Quantitative SARS-CoV-2 RNA distributions (measured using the PCR quantification cycle Cq or cycle threshold Ct) from more than 6000 patients from three clinical laboratories in UK, Belgium and the Republic of Korea, were analysed to assess the impact of Cq/Ct cut-offs on clinical sensitivity.
Results of the analysis, undertaken in collaboration with clinical test providers and the measurement and standardisation community – and just published in a paper in Clinical Chemistry suggest that, while Cq/Ct values may be useful in epidemiological assessments of COVID-19 populations, they should not be used in isolation as a quantitative measure for individual patient stratification or in diagnostic target product profiles (TPPs) to set analytical performance targets: calibrated copy-based units offer more reproducible alternatives.
Dr. Jim Huggett, Corresponding Author of the paper, a Science Fellow at the National Measurement Laboratory at LGC and Visiting Professor at the University of Surrey, said, “While RT-qPCR has been instrumental in the response to COVID-19, using it to quantify viral burden requires some consideration.

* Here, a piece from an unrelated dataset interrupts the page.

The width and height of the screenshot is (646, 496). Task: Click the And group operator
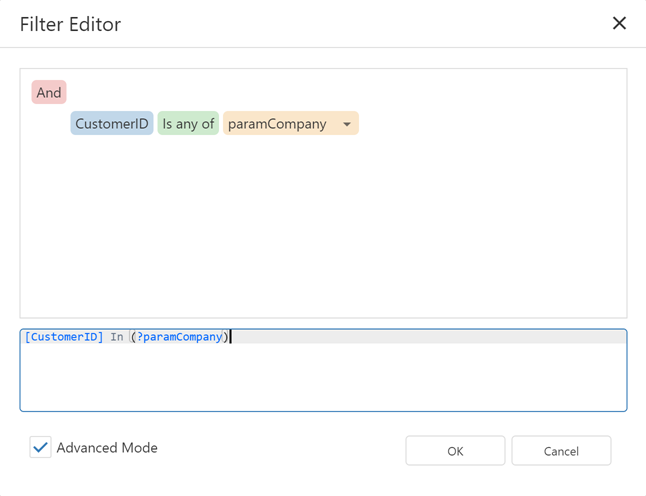[49, 93]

For example, a given Cq can differ between laboratories by >1000 fold in the actual quantity of virus being measured, potentially leading to different clinical conclusions when dealing with the same patient.
This is further complicated by the different distributions of viral quantities observed within the three populations, which may be related to the stage of the pandemic at which samples were taken. Such considerations may be important when evaluating diagnostic tests and when they are deployed. Large numbers of previously positive patients being told they do not have the virus, when they do,is especially relevant to the emergency situation of an evolving pandemic.”
The paper recommends copy-based units, calibrated to appropriate standards, should be explored and applied when quantifying viral burden and describing assay performance – as they are in other areas of clinical virology. It is vital, therefore, that rapid production of standards is an integral part of the early response plan to a new epidemic to ensure the most accurate diagnostic response. As such, a range of reference standards for SARS-CoV-2 is now available for calibrating Cq values to copy-based units.